§ **WHAT TO PRODUCE**
Each line with the string "height" is to be copied from the records below.

§ **DATA RECORDS**
%%

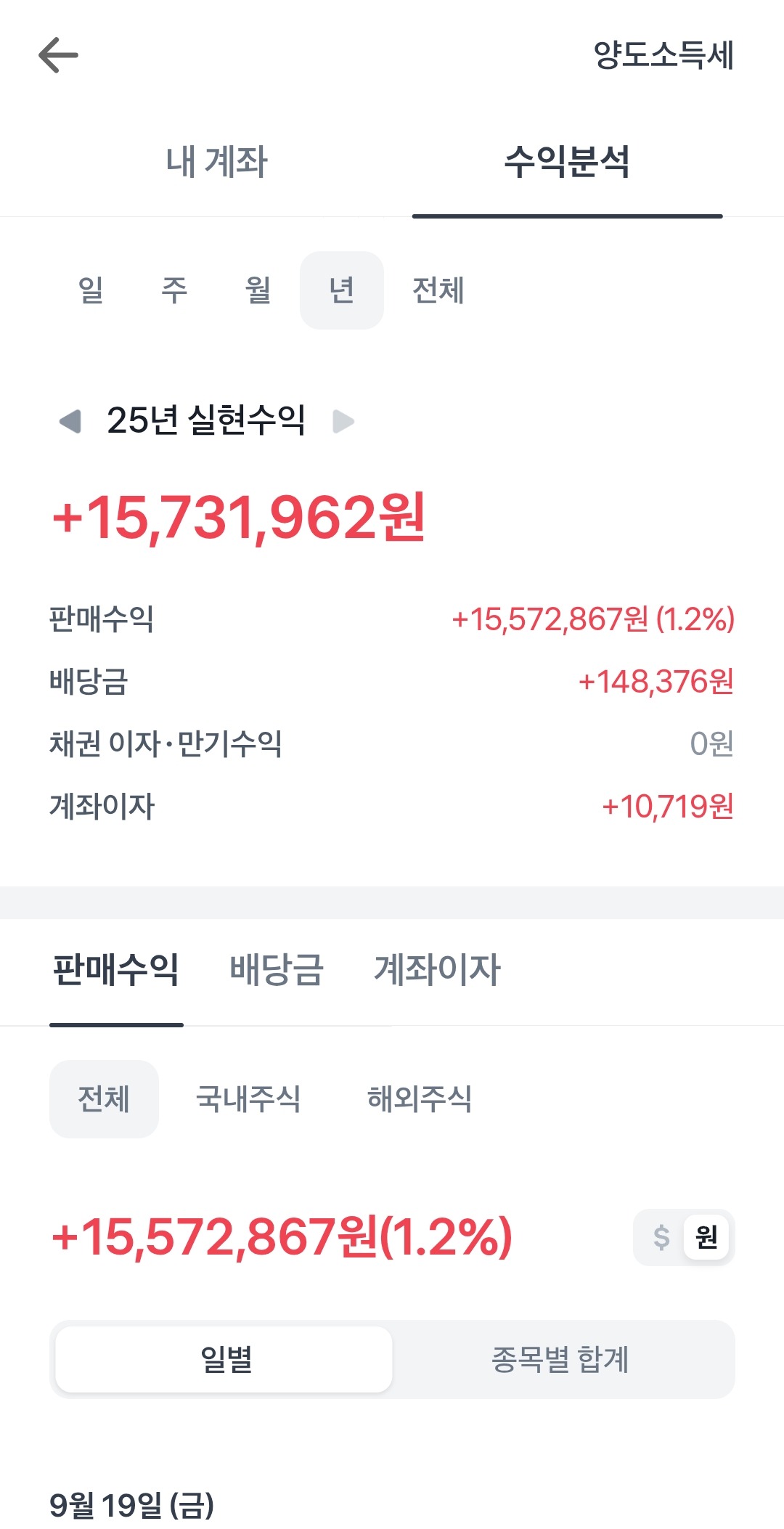
Task: Go to previous year with left triangle
Action: click(x=70, y=421)
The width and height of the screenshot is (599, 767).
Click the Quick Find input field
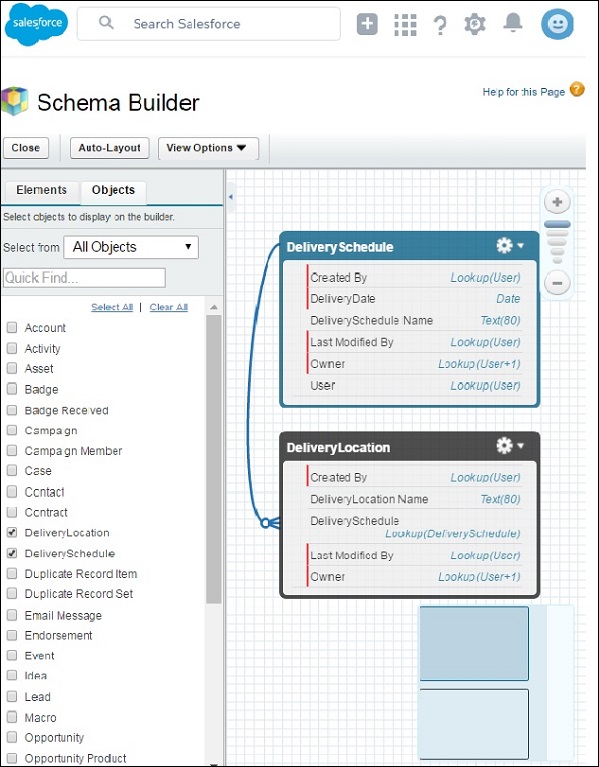click(x=84, y=278)
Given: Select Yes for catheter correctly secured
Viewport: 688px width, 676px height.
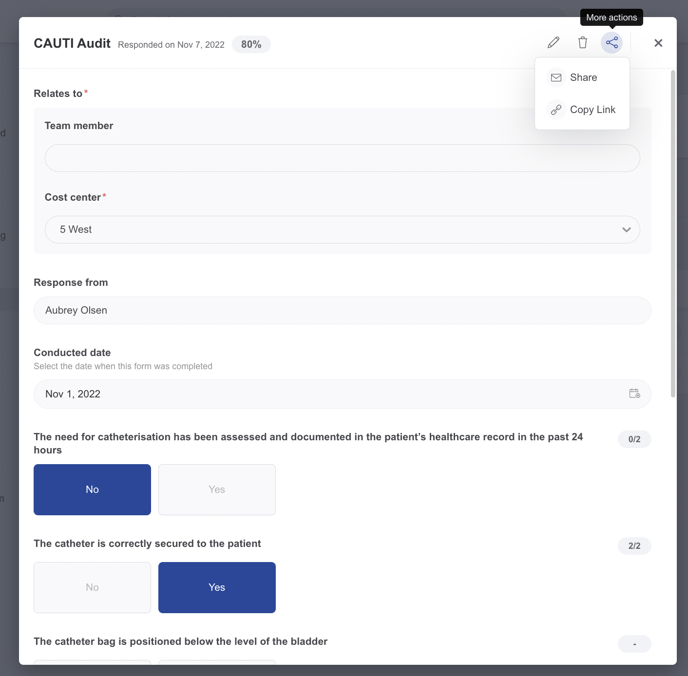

%%

§ **OUTPUT OF THE TASK**
The width and height of the screenshot is (599, 767).
Viewport: 688px width, 676px height.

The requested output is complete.